His latest column is an example of the third category. It’s an observation about the majestic beauty of a waterfall he went to see that can be reached only by driving through the gritty downtown of Paterson, N.J., and what it taught him about human relations.
We’re not big vacationers, both by temperament and economics. Most trips we take, boruch Hashem, are for family simchos and such. But we try to take two or three days off each summer for a car trip – in recent years, in search of waterfalls. We enjoy the sounds and sight of cascading water, are rejuvenated by the grandeur of the Creator’s handiwork and often find that we actually learn something – beyond geology – from the experiences.We’ve found some wondrous falls in upstate New York and Pennsylvania. But a waterfall we almost missed, en route to another one more distant, was the “Great Falls,” a part of the Passaic River. They are said to be the second-highest falls on the east coast (second only to Niagara). More striking, though, than the mighty torrent of water the falls send thundering over a rocky ledge is their location: downtown Paterson.One drives through grimy streets looking for them, almost certain that some mistake has been made, that there must be another Paterson in New Jersey, or that it’s all a joke and the “falls” are only effluent from some industrial sewage pipe. And after managing to find the sign and entering a rocky, rudimentary parking lot, things don’t look much more promising. After a moment’s walk, though, one is transported suddenly into another world, one of astounding power and beauty.

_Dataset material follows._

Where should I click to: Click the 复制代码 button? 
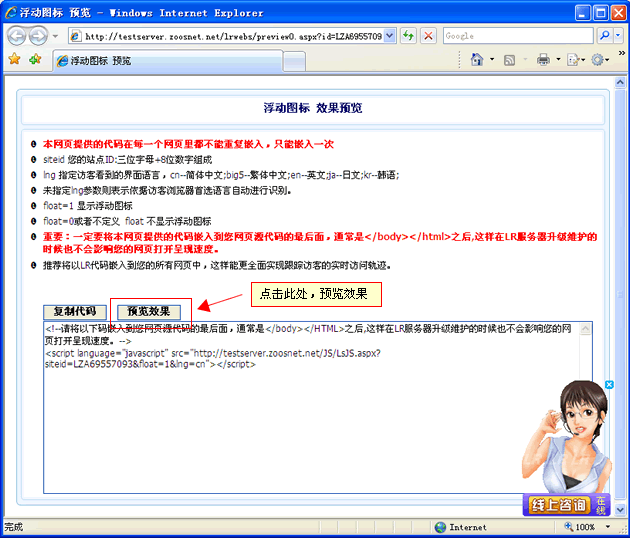tap(74, 311)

His lesson is that you can find beauty in places you least expect it, including in people who you’re inclined to dismiss because of what they’re like on the outside. The column is written for his fellow Orthodox Jews, and my guess is he’s referring at least partly to non-Orthodox Jews, but the lesson is pretty universal.
Something more, though, was also made sharper by the Paterson falls: How often does it happen that we find certain other people… well, tiresome… grating… unpleasant? For some of us, ahavas Yisrael [love of fellow Jews], despite all the homage we may pay it, can be one of the most challenging mitzvos we face.Klal Yisrael [the Jewish people], after all, is easy to love; Reb Yisrael [Jew Sixpack], oftentimes, less so.Yet each of our fellows, no matter how superficially unimpressive or even disagreeable, holds a spark of holiness. Well-hidden though it may be, somewhere, in its own place, it glimmers.